Blue Care Network Best Practices

Breast cancer screening

Patient phone calls and staff involvement help keep mammogram rates high

Dr. Bruins and nurse practitioner Karen Revitte

For George Bruins, M.D., the key to making sure his patients get annual screening for breast cancer is involving the entire office.

"It starts with having a registry or electronic medical record so it can easily be tracked," he said. "My medical assistant reviews health screenings at every visit and makes a note of what the patient needs."

Dr. Bruins says he empowers the staff to start orders and manage follow up. "The medical assistant can start an order in the electronic medical record and I can review and sign it when I see the patient," Dr. Bruins explained.

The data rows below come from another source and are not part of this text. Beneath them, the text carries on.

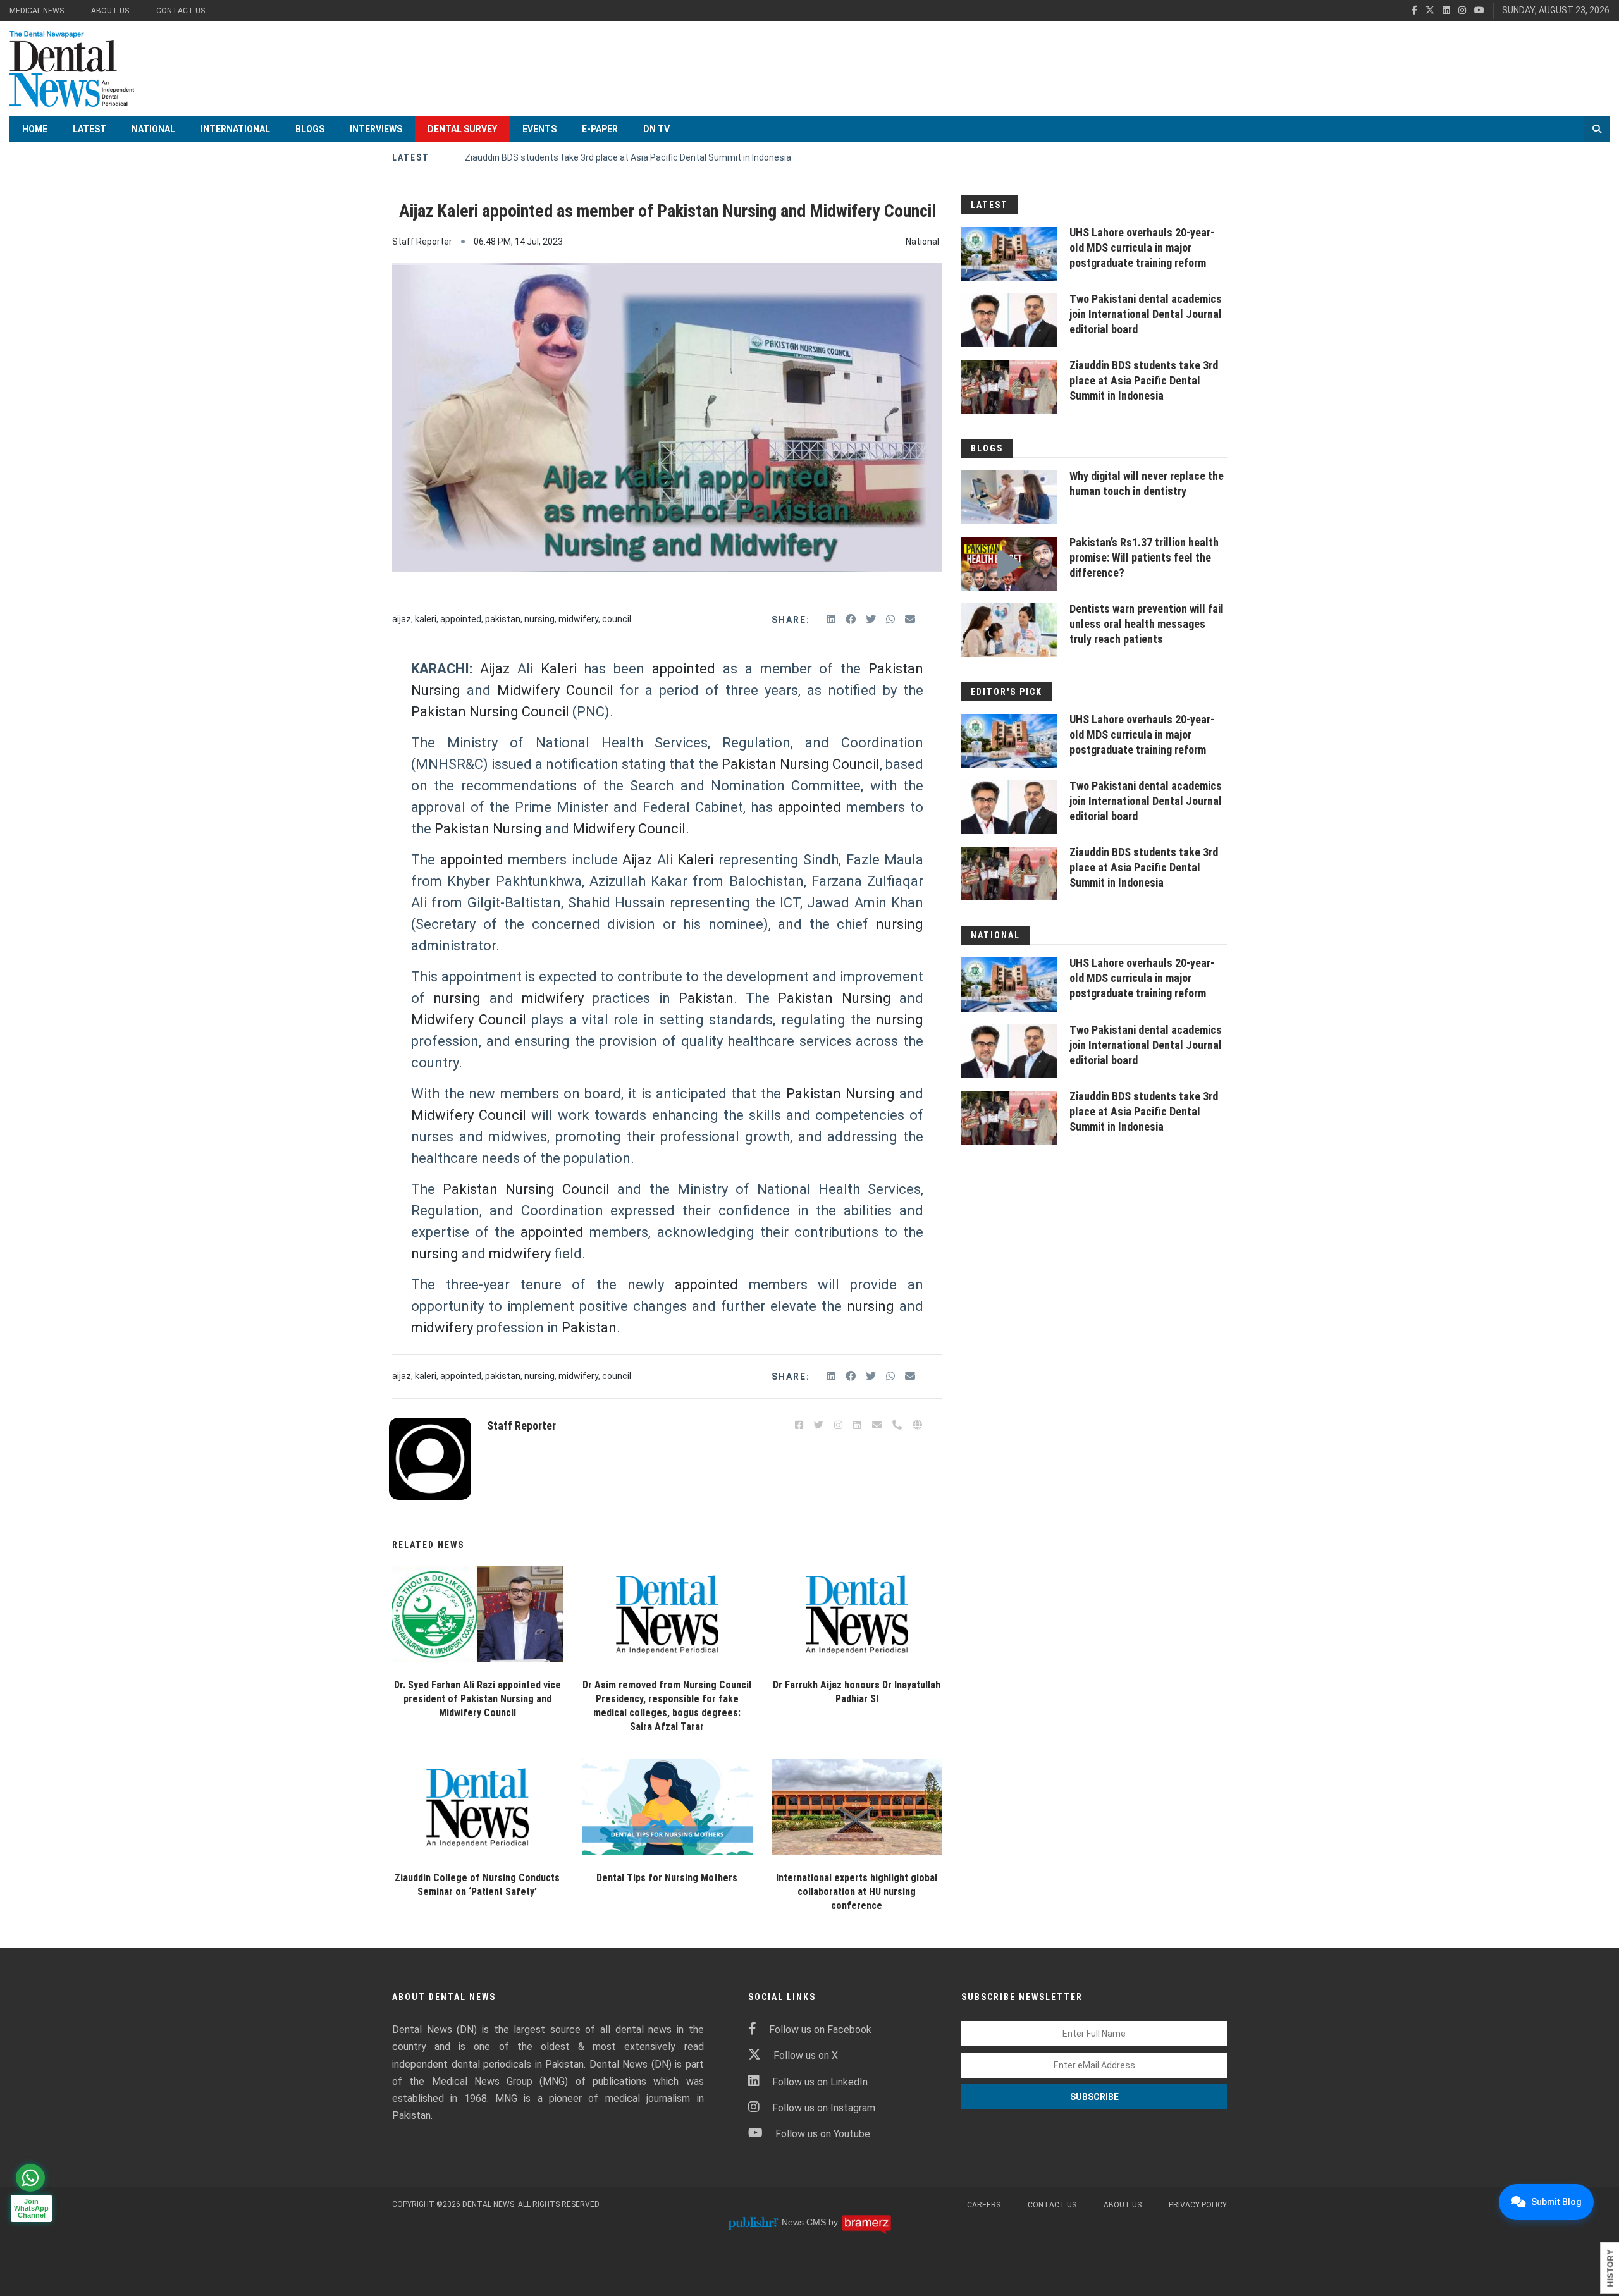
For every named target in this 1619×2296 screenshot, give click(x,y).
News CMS (805, 2223)
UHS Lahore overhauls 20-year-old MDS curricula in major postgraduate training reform (1141, 247)
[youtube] (1479, 10)
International (235, 129)
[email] (910, 619)
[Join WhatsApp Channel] (30, 2178)
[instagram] (1462, 10)
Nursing (435, 690)
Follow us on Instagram (823, 2108)
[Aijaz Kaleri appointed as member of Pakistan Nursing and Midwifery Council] (477, 1614)
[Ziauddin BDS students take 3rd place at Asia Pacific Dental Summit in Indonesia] (1009, 387)
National (153, 129)
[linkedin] (1446, 10)
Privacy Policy (1198, 2205)
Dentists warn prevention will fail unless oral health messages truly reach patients (1146, 624)
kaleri (425, 619)
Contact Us (180, 10)
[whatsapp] (891, 619)
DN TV (656, 129)
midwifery (578, 619)
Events (539, 129)
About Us (110, 10)
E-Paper (600, 129)
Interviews (376, 129)
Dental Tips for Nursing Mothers (666, 1878)
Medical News (36, 10)
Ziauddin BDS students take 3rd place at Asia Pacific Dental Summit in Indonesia (1143, 380)
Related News (428, 1545)
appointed (460, 619)
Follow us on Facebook (820, 2029)
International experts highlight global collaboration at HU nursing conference (856, 1892)
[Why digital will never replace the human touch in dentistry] (1009, 497)
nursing (539, 619)
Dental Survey (462, 129)
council (616, 619)
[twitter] (1429, 10)
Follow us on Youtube (822, 2134)
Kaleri (559, 669)
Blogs (309, 129)
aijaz (401, 619)
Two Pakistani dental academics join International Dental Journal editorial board (1145, 314)
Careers (983, 2205)
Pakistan (895, 669)
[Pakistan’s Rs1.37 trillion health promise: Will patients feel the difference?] (1009, 564)
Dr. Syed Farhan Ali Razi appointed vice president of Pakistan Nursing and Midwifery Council (477, 1699)
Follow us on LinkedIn (820, 2082)
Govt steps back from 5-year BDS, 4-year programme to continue (597, 157)
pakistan (502, 619)
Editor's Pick (1006, 692)
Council (589, 690)
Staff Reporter (422, 241)
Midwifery (528, 690)
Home (34, 129)
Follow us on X (805, 2055)
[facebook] (1414, 10)
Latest (89, 129)
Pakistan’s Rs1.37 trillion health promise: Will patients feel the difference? (1144, 557)
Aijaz (495, 669)
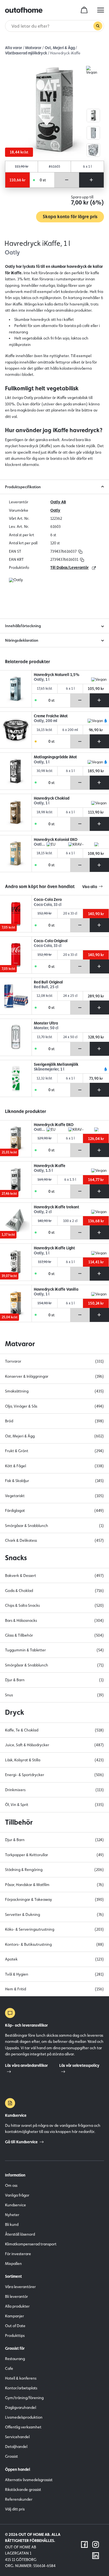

The office also tracks gaps in care, which requires leadership by the office manager to follow through on patient phone calls and checking on overdue results. When a patient is due for a mammogram, the office manager contacts the patient by phone. "Patients are better at following through when they receive a phone call," said Dr. Bruins. "If we don’t get results and think the screening hasn’t been done, another phone call is placed," said Dr. Bruins.

The office generally gives patients a few months to respond. Although Dr. Bruins prefers that the mammogram is scheduled by his office, patients can make an appointment without orders from the doctor.

The office doesn't get too many challenges from patients. But when they do meet with some resistance, Dr. Bruins provides patient education about mammograms as the most effective way to detect early cancers.

Dr. Bruins says he also explains to patients that breast cancer can appear in women without risk factors. Dr. Bruins also makes contact with patients after the screening. "I send the test results directly to the patient. I don't rely on the radiologist to do it," he said.